Aucun des personnages n’est intrinsèquement sympathique ou antipathique. Ils sont le fruit d’une époque. Combien de fois Draper peut tomber amoureux, briser des cœurs (y compris le sien), puis continuer et tout recommencer. Les deux mariages qu’il détruit, racontent des histoires importantes. Son premier, à Betty – étudiante en anthropologie devenue mannequin devenue femme au foyer dépressive – porte sur le pouvoir masculin et le rôle établi des épouses en banlieue à la fin des années 50. Son second, à Megan –
secrétaire devenue actrice – montre lentement et douloureusement un redressement du pouvoir, à mesure qu’elle dépasse progressivement leur relation inégale (tandis que le monde qui entoure Draper fait de même).

Les femmes sont sans doute les personnages les plus fascinants de Mad Men. Entre 1960 et 1970, les normes sociétales commencent à changer : les rôles et les attentes liés au genre ont été remis en question.

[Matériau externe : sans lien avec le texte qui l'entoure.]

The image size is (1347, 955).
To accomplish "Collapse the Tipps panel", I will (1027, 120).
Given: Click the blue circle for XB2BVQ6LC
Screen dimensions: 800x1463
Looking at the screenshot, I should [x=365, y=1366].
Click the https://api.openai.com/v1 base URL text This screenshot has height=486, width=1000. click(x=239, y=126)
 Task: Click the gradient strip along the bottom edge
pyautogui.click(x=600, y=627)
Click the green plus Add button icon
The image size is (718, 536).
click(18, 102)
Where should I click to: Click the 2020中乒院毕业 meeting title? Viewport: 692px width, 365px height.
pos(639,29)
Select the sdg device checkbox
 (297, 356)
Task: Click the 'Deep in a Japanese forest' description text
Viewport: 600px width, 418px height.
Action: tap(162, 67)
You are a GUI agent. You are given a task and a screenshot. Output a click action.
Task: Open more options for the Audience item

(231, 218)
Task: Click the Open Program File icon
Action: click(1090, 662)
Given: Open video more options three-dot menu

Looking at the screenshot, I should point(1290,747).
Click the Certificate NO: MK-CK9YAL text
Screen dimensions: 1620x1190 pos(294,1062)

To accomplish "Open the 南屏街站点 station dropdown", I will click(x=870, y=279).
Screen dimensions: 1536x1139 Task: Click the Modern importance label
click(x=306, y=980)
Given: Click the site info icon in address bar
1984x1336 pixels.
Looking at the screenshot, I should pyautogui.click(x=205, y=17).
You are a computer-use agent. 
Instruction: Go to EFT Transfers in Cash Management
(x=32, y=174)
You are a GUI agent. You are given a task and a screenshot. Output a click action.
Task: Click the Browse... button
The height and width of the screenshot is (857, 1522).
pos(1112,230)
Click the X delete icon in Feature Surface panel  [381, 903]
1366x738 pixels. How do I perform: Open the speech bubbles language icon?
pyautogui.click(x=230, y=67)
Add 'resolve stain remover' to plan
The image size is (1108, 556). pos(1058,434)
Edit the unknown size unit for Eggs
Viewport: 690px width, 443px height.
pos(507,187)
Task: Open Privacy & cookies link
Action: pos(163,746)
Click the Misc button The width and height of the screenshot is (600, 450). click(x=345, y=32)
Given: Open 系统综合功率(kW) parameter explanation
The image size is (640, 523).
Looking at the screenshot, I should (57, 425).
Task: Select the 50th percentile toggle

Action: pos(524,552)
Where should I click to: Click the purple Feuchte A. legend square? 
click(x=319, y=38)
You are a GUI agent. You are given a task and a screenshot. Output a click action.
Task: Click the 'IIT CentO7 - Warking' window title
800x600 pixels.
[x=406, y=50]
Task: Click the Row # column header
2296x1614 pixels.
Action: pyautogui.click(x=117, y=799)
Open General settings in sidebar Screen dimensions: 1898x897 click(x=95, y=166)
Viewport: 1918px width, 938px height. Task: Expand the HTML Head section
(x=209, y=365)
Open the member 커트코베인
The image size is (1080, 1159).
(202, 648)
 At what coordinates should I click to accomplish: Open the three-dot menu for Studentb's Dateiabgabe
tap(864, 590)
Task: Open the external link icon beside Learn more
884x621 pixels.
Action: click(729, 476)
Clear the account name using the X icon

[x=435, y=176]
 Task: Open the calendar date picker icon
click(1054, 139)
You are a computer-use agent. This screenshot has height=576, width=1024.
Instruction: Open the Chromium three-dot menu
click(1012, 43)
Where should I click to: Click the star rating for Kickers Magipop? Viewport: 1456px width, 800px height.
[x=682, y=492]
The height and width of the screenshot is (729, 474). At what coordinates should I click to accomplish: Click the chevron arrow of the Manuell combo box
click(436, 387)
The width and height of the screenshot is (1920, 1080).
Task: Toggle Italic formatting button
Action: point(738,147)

Peggy (Elizabeth Moss) faisant partie des femmes qui ont été à l’avant-garde du mouvement. Joan (Christina Hendricks) faisant partie des femmes qui étaient initialement hésitantes, mais qui ont finalement accepté le changement. Betty (January Jones), elle, est un produit de la décennie. Tout ce qu’elle sait a été façonné par ces normes sociétales, même si elles étaient répressives « Sois belle et tais-toi ». Autour d’elle, les choses changent, mais pas elle.

 

Contrairement aux séries avec lesquelles elle est souvent classée (Breaking Bad, Les Sopranos et autres), Mad Men est peut-être la série qui convient le moins à un « binge watching ». Son rythme est souvent assez lent et chaque saison prend un certain temps pour s’échauffer. C’est autant l’atmosphère, les vêtements, les regards échangés, les attitudes que les dialogues. Il s’agit surtout de la réflexion d’une décennie sur l’évolution des mœurs, sur la façon dont le monde change mais surtout sur la façon dont les gens ne changent pas ou ne veulent pas changer.

C’est une série à regarder à l’ancienne. S’assoir bien confortablement dans un fauteuil, avec une boisson à proximité et savourer.